2 ii) Brakes are applied to a body moving with velocity 40 m/s If after describing a distance of 50m, it comes to rest. Find the retardation.

Solution:
Here,
$u = 40 m/s$
$v = 0 m/s$ [ The body finally stops. ]

$s = 50 m$
To find: retardation (-a) = ?
We have,
$v^2 = u^2 + 2(-a)s$
$or, 0^2 = 40^2 - 2 * a * 50$
$or, 100 a = 1600$
$\therefore a = 16 m/s^2$
Hence, retardation is 16 m/s-s.


3 i) A train moving with a velocity of 360 km/h has the uniform acceleration of 40 m/s^2. Obtain the distance covered by the train in 1/2 minute.

Solution:
Here,
$u = 360 km/h$
$\implies u = 360 * \dfrac{1000 m}{3600 s}$

$\implies u = 100 m/s$
And,
$a = 40 m/s^2$
$t = 1/2 minute = 30 s$
We know,
$s = ut + 1/2 at^2$
$= 100 * 30 + 1/2 * 40 * 30^2$

$= 3000 + 18000$
$= 21000 m$
$= 21 km$
3 ii) An aeroplane lands on the runway with a velocity of 108 km/h. If then its velocity slows down at the rate of 25 m/s^2, find the distance covered by the aeroplane before coming to rest.

Solution:
Here,
$u = 108 km/h$
$\implies u = 108 * \dfrac{1000m}{3600s}$

$\implies u = 30 m/s$
$v = 0 m/s$ [ Comes to rest ]
$a = -25 m/s^2$ [ Retardation ]

We have,
$v^2 = u^2 + 2as$
$or, 0^2 = 30^2 + 2(-25)s$
$or, 50 s = 30^2$
$therefore s = 18 m$

4 i) A motocar travelling with a velocity of 200 m/s has a uniform acceleartion 12 m/s^2. If its velocity at a certain interval of time is 320 m/s, find the time.

Solution:
Here,
$u = 200 m/s$
$a = 12 m/s^2$
$v = 320 m/s$
To find: t = ?
We know,
$t = \dfrac{ v- u}{a}$
$or, t = \dfrac{320 - 200}{12}$

$or, t = \dfrac{120}{12}$
$\therefore t = 10 s$

4 ii) A cyclist travelling with a velocity of 72 km/h accelerates at the rate of 4 m/s^2 until it describes a distance of 48 m. Find the time taken.

Solution:
$u = 72 km/h = 20m/s$
$a = 4 m/s^2$
$s = 48 m$
We know,
$s = ut + 1/2 at^2$
$or, 48 = 20t + 1/2 * 4 t^2$
$or, 48 = 20t + 2t^2$
$or, 24 = 10t + t^2$
$or, t^2 + 10t - 24 = 0$
$or, t^2 + 12t -2t -24 = 0$
$or, t(t + 12) - 2(t+12) = 0$
$or, (t-2) (t+12) = $
$\therefore t = 2s$ [ Time is always positive]

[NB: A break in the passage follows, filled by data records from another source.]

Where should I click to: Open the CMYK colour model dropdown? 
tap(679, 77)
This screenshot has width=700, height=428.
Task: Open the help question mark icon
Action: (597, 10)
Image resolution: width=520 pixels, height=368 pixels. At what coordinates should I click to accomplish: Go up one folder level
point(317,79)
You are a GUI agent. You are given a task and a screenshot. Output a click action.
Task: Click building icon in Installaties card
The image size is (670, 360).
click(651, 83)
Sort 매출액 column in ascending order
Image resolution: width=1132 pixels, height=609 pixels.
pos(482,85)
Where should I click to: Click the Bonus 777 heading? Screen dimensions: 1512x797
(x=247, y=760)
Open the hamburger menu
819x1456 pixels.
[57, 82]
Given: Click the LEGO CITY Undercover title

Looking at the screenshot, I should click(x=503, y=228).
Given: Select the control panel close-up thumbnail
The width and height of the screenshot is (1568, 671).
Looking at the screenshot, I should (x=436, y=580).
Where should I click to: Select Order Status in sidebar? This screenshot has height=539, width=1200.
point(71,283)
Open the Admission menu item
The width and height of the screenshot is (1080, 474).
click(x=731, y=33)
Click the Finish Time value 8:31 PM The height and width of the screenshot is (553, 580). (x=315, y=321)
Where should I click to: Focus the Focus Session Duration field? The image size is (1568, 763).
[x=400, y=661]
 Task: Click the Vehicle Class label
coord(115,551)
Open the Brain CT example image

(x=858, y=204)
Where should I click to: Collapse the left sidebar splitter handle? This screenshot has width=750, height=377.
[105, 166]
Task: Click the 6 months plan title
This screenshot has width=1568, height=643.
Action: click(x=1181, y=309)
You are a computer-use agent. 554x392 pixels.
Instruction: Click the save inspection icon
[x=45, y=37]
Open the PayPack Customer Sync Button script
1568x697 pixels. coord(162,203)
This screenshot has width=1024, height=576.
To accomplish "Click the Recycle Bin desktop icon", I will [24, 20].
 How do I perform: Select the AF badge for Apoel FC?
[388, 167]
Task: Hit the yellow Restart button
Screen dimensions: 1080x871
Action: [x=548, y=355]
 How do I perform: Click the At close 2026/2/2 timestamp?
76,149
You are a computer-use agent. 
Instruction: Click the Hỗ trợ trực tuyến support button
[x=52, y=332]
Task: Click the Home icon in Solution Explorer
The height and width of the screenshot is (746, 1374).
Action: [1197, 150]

5) A point travelling at 20 cm/s accelerates uniformly at 5 cm/s. Find the distance travelled in the sixth second.

Solution:
Here,
$u = 20 cm/s$
$a = 5 cm/s$
We have,
$s = ut + 1/2 at^2$
To find: distance travelled in sixth second (s) = distance travelled in six seconds (s6) - distance travelled in five seconds (s5)

We know,
$s6 = u6 + 1/2 * a(6)^2$
$= 20 * 6 + 1/2 * 5 * 36$
$= 120 + 90$
$= 210 cm$
$s5 = u5 + 1/2 * a*(5)^2$
$= 20 * 5 + 1/2 * 5 * 25$
$= 100 + 62.5$
$= 162.5 cm$
Hence, $s = s6 - s5 = 210 -162.5$

$\therefore s = 47.5 cm$

6 i) A motor-cycle increases its velocity at the rate of 5 m/s^2 to 30 m/s in 4 seconds. Find its initial velocity.

Solution:
Here,
$a = 5 m/s^2$
$v = 30 m/s$

$t = 4 s$

We know,
$v = u + at$
$or, u = v - at$
$or, u = 30 - 5*4$
$or, u = 30 - 20$
$\therefore u = 10m/s$

6 ii) A bicycle slows down with a uniform retardation of 8 m/s^2 to 9 m/s after describing a distance of 35 m. Find the initial velocity of the bicycle.

Solution:
Here,
$a = 8 m/s^2$
$v = 9 m/s$
$s = 34 m$
We know, for retardation,
$v^2 = u^2 - 2as$
$or, 9^2 = u^2 -2 * 8 * 34$
$or, u^2 = 81 + 544$
$or, u^2 = 625$
$\therefore u = 25 m$ [in opposite direction of retardation]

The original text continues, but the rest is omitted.